Constant p: the probability of success must be the same for every trial. If \(p\) varies across trials (different patients have different baseline response rates, for example), the sum of Bernoullis is no longer binomial. In that case, a beta-binomial model is more appropriate.
Always check these assumptions before using the binomial.
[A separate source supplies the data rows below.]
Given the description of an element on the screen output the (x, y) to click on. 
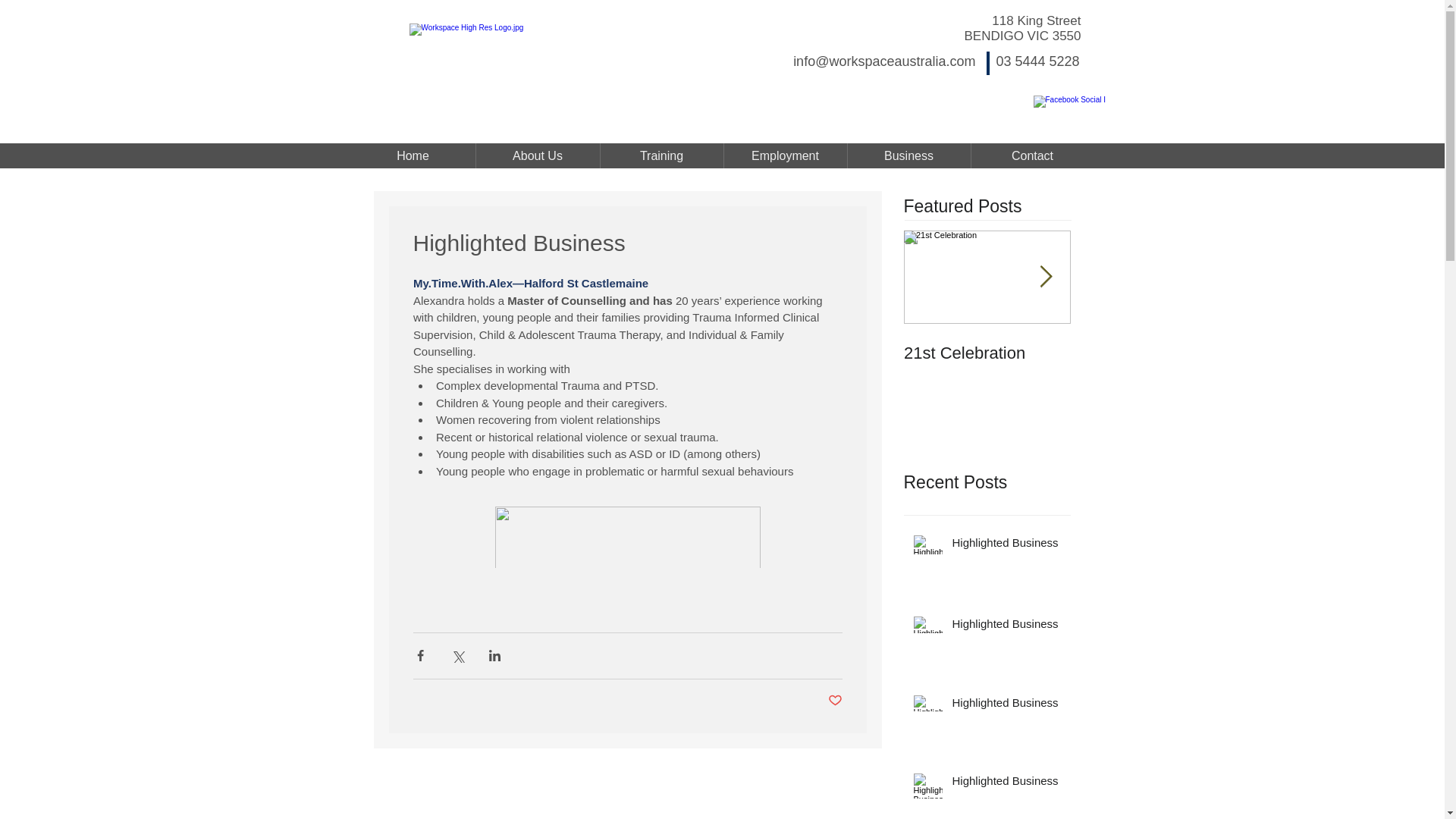
Home (412, 155)
Post not marked as liked (835, 700)
Volunteer Board Member Positions available (1153, 372)
Employment (784, 155)
Highlighted Business (1006, 783)
Highlighted Business (1006, 705)
21st Celebration (987, 353)
Highlighted Business (1006, 545)
Contact (1032, 155)
Highlighted Business (1006, 626)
A common mistake is applying it to dependent data just because the outcomes are binary.
Normal approximation
When \(n\) is large and \(p\) is not too close to 0 or 1, the binomial distribution is well approximated by a normal distribution:
\[X \sim \text{Binomial}(n, p) \approx \mathcal{N}(np,\ np(1-p))\]
A common rule of thumb for the approximation to be adequate: \(np \geq 5\) and \(n(1-p) \geq 5\).
Figure 1: For n=50 and p=0.4 the normal approximation (red curve) fits the binomial PMF closely
💡 Relationship with other distributions
- Bernoulli: \(\text{Binomial}(1, p) = \text{Bernoulli}(p)\).
- Poisson approximation: when \(n\) is large and \(p\) is small, \(\text{Binomial}(n, p) \approx \text{Poisson}(\lambda = np)\).
- Normal approximation: when \(np \geq 5\) and \(n(1-p) \geq 5\).
- Hypergeometric: use instead of binomial when sampling without replacement from a finite population.